In the future, they would rather use the API and blend the link resolver functionality with catalog tools.
Custom document delivery services using 360 Link API (Kathy Kilduff, WRLC)
License information for course reserves for faculty (Shanyun Zhang, Catholic University)
Included course reserve in the license information, but then it became an issue to convey that information to the faculty who were used to negotiating it with publishers directly. Most faculty prefer to use Blackboard for course readings, and handle it themselves. But, they need to figure out how to incorporate the library in the workflow. Looking for suggestions from the group.
Advanced Usage Tracking in Summon with Google Anaytics (Kun Lin, Catholic University)

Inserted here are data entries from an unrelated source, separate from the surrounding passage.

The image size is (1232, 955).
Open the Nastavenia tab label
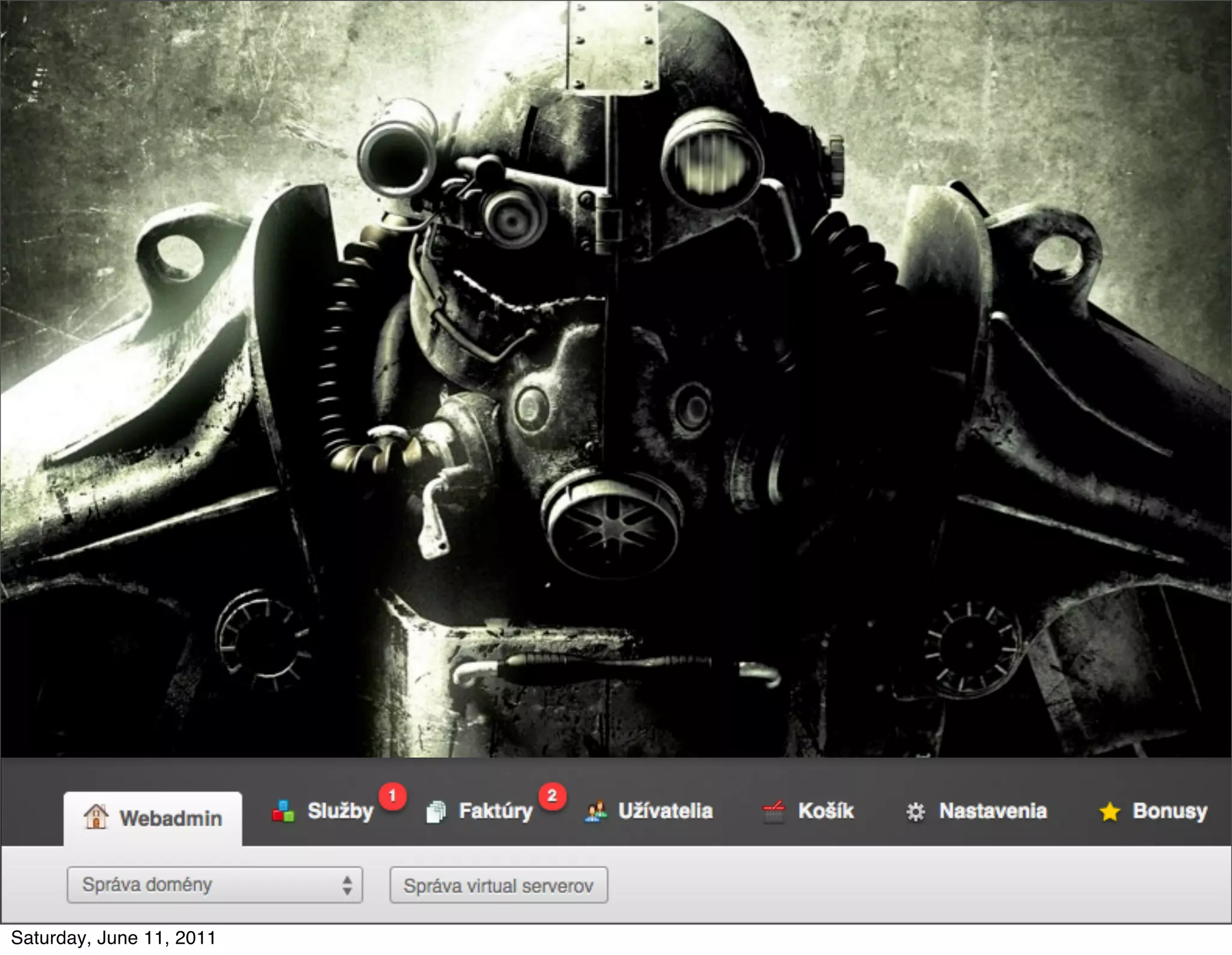click(x=993, y=811)
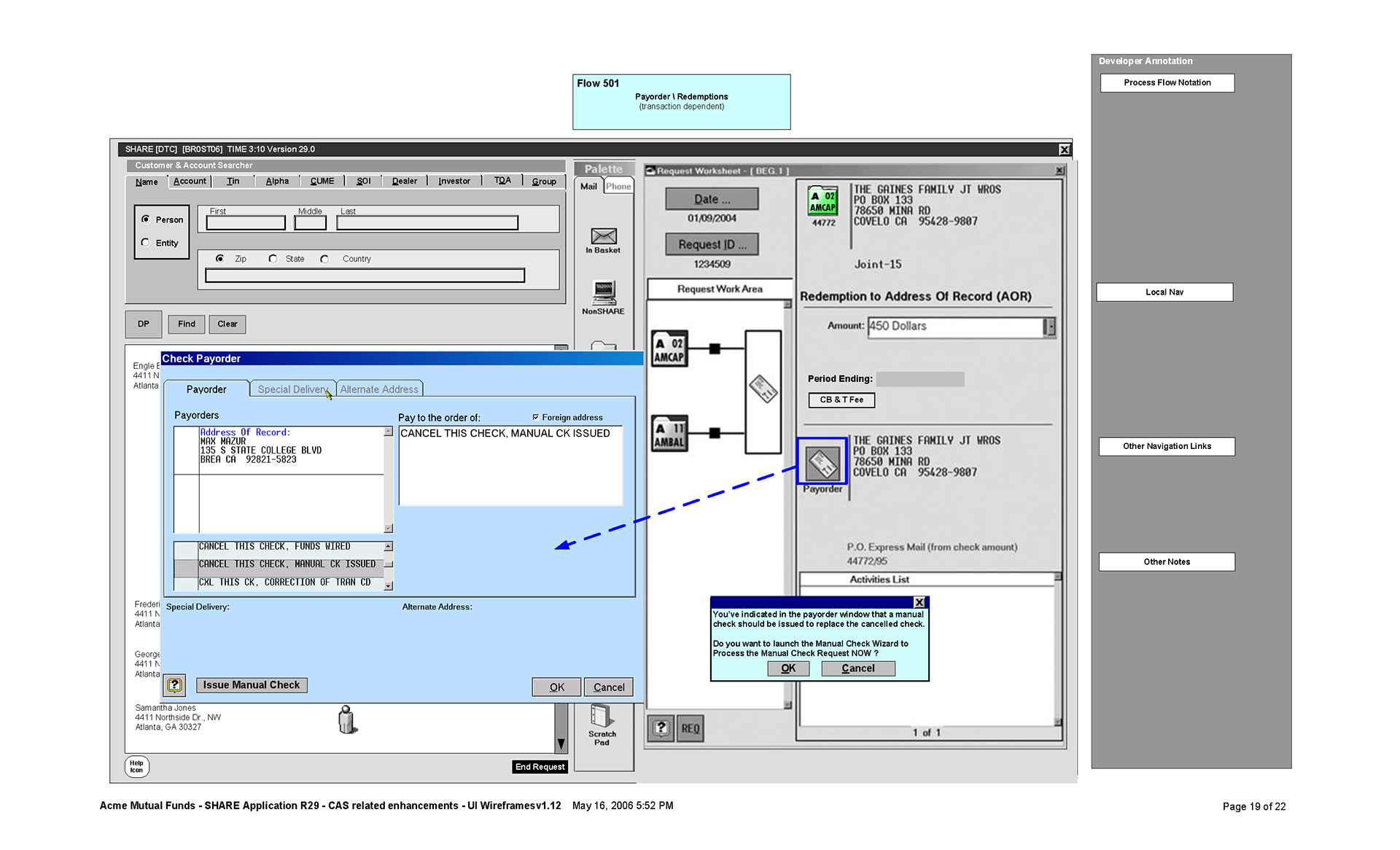This screenshot has width=1400, height=850.
Task: Select the AMBAL 11 folder in work area
Action: tap(669, 434)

Use of ERM/KB for collection analysis (Mitzi Cole, NASA Goddard Library)
Used the overlap analysis to compare print holdings with electronic and downloaded the report. The partial overlap can actually be a full overlap if the coverage dates aren’t formatted the same, but otherwise it’s a decent report. She incorporated license data from Resource Manager and print collection usage pulled from her ILS. This allowed her to create a decision tool (spreadsheet), and denoted the print usage in 5 year increments, eliminating previous 5 years use with each increment (this showed a drop in use over time for titles of concern).
Discussion of KnowledgeWorks Management/Metadata (Ben Johnson, Lead Metadata Librarian, SerialsSolutions)
After they get the data from the provider or it is made available to them, they have a system to automatically process the data so it fits their specifications, and then it is integrated into the KB.
They deal with a lot of bad data. 90% of databases change every month. Publishers have their own editorial policies that display the data in certain ways (e.g., title lists) and deliver inconsistent, and often erroneous, metadata. The KB team tries to catch everything, but some things still slip through. Throught the data ingestion process, they apply rules based on past experience with the data source. After that, the data is normalized so that various title/ISSN/ISBN combinations can be associated with the authority record. Finally, the data is incorporated into the KB.
Authority rules are used to correct errors and inconsistencies. Rule automatically and consistently correct holdings, and they are often used to correct vendor reporting problems. Rules are condified for provider and database, with 76,000+ applied to thousands of databases, and 200+ new rules are added each month.
Why does it take two months for KB data to be corrected when I report it? Usually it’s because they are working with the data providers, and some respond more quickly than others. They are hoping that being involved with various initiatives like KBART will help fix data from the provider so they don’t have to worry about correcting it for us, but also making it easier to make those corrections by using standards.
Client Center ISSN/ISBN doesn’t always work in 360 Links, which may have something to do with the authority record, but it’s unclear. It’s possible that there are some data in the Client Center that haven’t been normalized, and could cause this disconnect. And sometimes the provider doesn’t send both print and electronic ISSN/ISBN.
What is the source for authority records for ISSN/ISBN? LC, Bowker, ISSN.org, but he’s not clear. Clarification: Which field in the MARC record is the source for the ISBN? It could be the source of the normalization problem, according to the questioner. Johnson isn’t clear on where it comes from.